As We Went Along
written by: Steven M Baird
@SMBairdOrd
You said our wedding rings should be shoelaces. I suggested dandelion chains, but your idea seemed better. So the dandelions and a few yellow-wearing ants became your bouquet. You said you didn’t mind. I placed the bunch under your chin, and you asked if the reflection on your skin was the color of butter. I said it was, and it was.
There was no ceremony, no preacher or guests, just you and me and the juncos and the plovers and whatever creatures showed up but declined to chase us away. It was a pretty day, full of air and whispery sounds. You said it was as if we drew ourselves into a coloring book and July crayoned us in.

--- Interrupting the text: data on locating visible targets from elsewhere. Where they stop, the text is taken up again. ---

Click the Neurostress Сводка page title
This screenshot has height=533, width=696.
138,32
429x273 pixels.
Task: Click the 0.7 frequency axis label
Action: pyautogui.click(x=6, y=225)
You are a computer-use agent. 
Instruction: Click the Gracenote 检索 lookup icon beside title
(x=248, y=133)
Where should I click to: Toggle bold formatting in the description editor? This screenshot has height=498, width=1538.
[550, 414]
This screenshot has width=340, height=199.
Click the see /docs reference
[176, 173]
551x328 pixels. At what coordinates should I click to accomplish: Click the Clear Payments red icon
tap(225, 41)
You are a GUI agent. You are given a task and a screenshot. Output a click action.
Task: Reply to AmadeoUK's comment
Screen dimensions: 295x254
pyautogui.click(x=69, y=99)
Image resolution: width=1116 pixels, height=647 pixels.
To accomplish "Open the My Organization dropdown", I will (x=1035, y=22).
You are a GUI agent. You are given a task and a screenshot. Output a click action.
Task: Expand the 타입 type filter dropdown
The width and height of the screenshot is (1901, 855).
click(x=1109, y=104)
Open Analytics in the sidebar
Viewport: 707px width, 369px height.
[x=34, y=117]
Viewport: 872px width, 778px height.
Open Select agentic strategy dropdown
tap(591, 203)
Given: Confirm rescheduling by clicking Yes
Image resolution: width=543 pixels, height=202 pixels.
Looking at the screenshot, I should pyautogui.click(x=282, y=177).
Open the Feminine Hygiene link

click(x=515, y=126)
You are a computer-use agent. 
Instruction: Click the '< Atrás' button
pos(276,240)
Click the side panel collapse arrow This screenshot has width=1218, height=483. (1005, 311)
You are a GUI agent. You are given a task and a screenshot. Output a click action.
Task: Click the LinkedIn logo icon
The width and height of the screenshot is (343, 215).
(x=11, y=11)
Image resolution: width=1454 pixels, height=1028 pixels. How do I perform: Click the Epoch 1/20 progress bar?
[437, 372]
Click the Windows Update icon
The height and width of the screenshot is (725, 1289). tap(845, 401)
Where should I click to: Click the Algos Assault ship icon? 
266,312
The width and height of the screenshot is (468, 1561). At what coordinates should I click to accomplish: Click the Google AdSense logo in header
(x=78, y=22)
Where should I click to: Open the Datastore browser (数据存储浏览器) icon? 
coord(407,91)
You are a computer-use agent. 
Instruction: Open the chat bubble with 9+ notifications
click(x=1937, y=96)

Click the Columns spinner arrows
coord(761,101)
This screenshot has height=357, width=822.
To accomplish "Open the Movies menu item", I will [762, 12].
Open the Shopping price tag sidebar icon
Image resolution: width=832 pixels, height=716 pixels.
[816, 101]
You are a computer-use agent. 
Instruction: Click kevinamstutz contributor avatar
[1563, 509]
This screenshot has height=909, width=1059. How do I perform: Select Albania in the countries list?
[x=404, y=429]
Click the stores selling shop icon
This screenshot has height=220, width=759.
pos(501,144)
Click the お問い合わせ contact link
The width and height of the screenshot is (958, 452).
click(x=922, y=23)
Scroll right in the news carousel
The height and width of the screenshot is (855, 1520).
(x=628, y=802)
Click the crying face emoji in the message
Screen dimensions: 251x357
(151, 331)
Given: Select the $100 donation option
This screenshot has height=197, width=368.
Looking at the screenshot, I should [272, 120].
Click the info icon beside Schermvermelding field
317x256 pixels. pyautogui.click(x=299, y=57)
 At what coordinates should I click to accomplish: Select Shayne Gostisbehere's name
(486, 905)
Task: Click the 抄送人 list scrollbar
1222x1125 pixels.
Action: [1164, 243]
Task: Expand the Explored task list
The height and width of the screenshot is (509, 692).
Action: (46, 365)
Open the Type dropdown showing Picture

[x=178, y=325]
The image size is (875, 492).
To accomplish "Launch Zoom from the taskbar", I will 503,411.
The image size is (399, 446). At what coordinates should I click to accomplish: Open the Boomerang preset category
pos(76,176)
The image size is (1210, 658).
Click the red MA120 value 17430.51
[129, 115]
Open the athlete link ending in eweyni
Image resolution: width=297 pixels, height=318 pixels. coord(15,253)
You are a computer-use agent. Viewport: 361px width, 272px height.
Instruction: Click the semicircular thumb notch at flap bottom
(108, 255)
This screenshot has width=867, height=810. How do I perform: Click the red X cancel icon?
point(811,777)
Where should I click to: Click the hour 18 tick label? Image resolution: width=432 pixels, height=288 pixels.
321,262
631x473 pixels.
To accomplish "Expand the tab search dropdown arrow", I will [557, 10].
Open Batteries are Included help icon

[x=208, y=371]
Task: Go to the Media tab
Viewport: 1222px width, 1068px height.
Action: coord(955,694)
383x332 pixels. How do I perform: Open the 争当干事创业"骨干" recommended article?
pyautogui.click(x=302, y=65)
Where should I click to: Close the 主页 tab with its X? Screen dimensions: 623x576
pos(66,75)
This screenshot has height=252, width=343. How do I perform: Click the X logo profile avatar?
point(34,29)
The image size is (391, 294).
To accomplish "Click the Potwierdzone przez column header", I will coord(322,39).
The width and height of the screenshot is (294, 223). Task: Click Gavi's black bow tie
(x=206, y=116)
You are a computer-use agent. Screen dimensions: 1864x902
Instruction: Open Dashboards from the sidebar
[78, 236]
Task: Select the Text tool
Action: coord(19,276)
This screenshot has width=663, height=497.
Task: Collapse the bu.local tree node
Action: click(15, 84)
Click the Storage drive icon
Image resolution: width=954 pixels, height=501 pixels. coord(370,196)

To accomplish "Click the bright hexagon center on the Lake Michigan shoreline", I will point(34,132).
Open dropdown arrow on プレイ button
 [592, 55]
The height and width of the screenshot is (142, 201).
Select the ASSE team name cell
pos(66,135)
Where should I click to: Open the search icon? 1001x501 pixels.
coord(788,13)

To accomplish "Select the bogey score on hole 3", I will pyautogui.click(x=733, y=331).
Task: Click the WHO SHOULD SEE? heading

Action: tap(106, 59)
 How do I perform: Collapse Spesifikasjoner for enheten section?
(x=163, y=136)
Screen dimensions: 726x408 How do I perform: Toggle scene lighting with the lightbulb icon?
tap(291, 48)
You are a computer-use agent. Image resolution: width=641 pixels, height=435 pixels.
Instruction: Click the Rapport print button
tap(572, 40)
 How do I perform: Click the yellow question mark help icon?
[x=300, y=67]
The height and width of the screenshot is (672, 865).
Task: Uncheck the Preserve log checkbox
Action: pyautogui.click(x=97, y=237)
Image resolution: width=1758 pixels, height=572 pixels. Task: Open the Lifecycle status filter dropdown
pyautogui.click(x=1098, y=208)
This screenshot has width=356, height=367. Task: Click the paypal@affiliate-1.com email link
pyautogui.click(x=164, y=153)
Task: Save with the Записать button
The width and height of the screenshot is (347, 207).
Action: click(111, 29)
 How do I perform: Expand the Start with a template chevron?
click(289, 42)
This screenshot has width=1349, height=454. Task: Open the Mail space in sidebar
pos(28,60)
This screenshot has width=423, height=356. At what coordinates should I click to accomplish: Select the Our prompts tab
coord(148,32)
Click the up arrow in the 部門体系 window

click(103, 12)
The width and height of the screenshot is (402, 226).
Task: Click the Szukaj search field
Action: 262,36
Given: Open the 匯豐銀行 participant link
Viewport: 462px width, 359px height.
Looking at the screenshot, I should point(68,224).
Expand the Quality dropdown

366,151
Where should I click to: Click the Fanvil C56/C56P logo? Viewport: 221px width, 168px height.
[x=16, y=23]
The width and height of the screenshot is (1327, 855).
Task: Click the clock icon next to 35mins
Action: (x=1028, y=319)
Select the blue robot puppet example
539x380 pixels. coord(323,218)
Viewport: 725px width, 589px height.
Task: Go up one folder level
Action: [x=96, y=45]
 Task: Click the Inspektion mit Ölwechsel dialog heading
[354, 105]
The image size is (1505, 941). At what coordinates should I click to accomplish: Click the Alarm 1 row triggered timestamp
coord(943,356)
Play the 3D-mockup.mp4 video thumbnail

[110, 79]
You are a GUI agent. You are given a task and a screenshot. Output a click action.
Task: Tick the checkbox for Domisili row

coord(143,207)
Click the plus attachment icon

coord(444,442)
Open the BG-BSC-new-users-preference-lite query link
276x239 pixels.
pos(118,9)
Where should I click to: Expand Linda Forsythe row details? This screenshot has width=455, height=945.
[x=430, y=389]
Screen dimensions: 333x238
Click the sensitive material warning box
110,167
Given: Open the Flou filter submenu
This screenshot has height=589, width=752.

We were without guile, you and I, guilt, or greed. We said our I do’s on a rough swath of buffalo grass, you giggling, me stammering, neither of us paying any mind to what this was supposed to mean. Maybe it seemed a bit pagan, making up our vows as we went along, but we spoke as seriously as we could, and the words splashed on us like rainwater as we tried to say everything we felt, everything we hoped. I know I felt a shiver when we tied the laces around each other’s finger. I think you did, too.
“I do,” you said.
“I do,” said I.
And you at seventy-seven and me at eighty-three, we probably should know better. And so we do, but this we shall finish.